INPUT FOR THIS TASK: Begin

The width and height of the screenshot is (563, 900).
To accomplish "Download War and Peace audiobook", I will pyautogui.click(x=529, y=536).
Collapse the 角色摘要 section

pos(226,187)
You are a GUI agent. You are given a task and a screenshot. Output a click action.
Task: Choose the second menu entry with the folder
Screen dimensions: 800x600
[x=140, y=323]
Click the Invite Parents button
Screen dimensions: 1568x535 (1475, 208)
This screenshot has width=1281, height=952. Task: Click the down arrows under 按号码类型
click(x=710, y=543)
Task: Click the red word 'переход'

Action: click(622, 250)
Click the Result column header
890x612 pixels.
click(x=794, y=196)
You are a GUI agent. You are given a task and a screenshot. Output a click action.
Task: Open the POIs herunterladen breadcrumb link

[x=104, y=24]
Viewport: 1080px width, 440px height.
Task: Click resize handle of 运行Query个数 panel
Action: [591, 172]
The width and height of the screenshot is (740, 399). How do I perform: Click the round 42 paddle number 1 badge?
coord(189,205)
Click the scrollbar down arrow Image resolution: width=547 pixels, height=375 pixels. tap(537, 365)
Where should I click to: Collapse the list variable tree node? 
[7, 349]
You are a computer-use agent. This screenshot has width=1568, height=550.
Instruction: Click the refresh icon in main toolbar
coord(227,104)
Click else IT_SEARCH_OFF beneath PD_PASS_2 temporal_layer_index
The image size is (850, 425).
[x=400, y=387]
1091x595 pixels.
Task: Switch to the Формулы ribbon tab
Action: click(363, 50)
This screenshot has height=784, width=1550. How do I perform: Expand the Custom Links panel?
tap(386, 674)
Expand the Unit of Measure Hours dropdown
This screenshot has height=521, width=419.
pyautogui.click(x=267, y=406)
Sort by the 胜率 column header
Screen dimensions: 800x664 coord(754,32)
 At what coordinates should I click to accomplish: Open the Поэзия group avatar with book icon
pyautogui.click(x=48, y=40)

INPUT FOR THIS TASK: End

## [TO DO]
Reply with the lines from the one that contains "Task: Click the red word 'переход'" through the last line of the material above, copied exactly and nothing else.

## [RESPONSE]
Task: Click the red word 'переход'

Action: click(622, 250)
Click the Result column header
890x612 pixels.
click(x=794, y=196)
You are a GUI agent. You are given a task and a screenshot. Output a click action.
Task: Open the POIs herunterladen breadcrumb link

[x=104, y=24]
Viewport: 1080px width, 440px height.
Task: Click resize handle of 运行Query个数 panel
Action: [591, 172]
The width and height of the screenshot is (740, 399). How do I perform: Click the round 42 paddle number 1 badge?
coord(189,205)
Click the scrollbar down arrow Image resolution: width=547 pixels, height=375 pixels. tap(537, 365)
Where should I click to: Collapse the list variable tree node? 
[7, 349]
You are a computer-use agent. This screenshot has width=1568, height=550.
Instruction: Click the refresh icon in main toolbar
coord(227,104)
Click else IT_SEARCH_OFF beneath PD_PASS_2 temporal_layer_index
The image size is (850, 425).
[x=400, y=387]
1091x595 pixels.
Task: Switch to the Формулы ribbon tab
Action: click(363, 50)
This screenshot has height=784, width=1550. How do I perform: Expand the Custom Links panel?
tap(386, 674)
Expand the Unit of Measure Hours dropdown
This screenshot has height=521, width=419.
pyautogui.click(x=267, y=406)
Sort by the 胜率 column header
Screen dimensions: 800x664 coord(754,32)
 At what coordinates should I click to accomplish: Open the Поэзия group avatar with book icon
pyautogui.click(x=48, y=40)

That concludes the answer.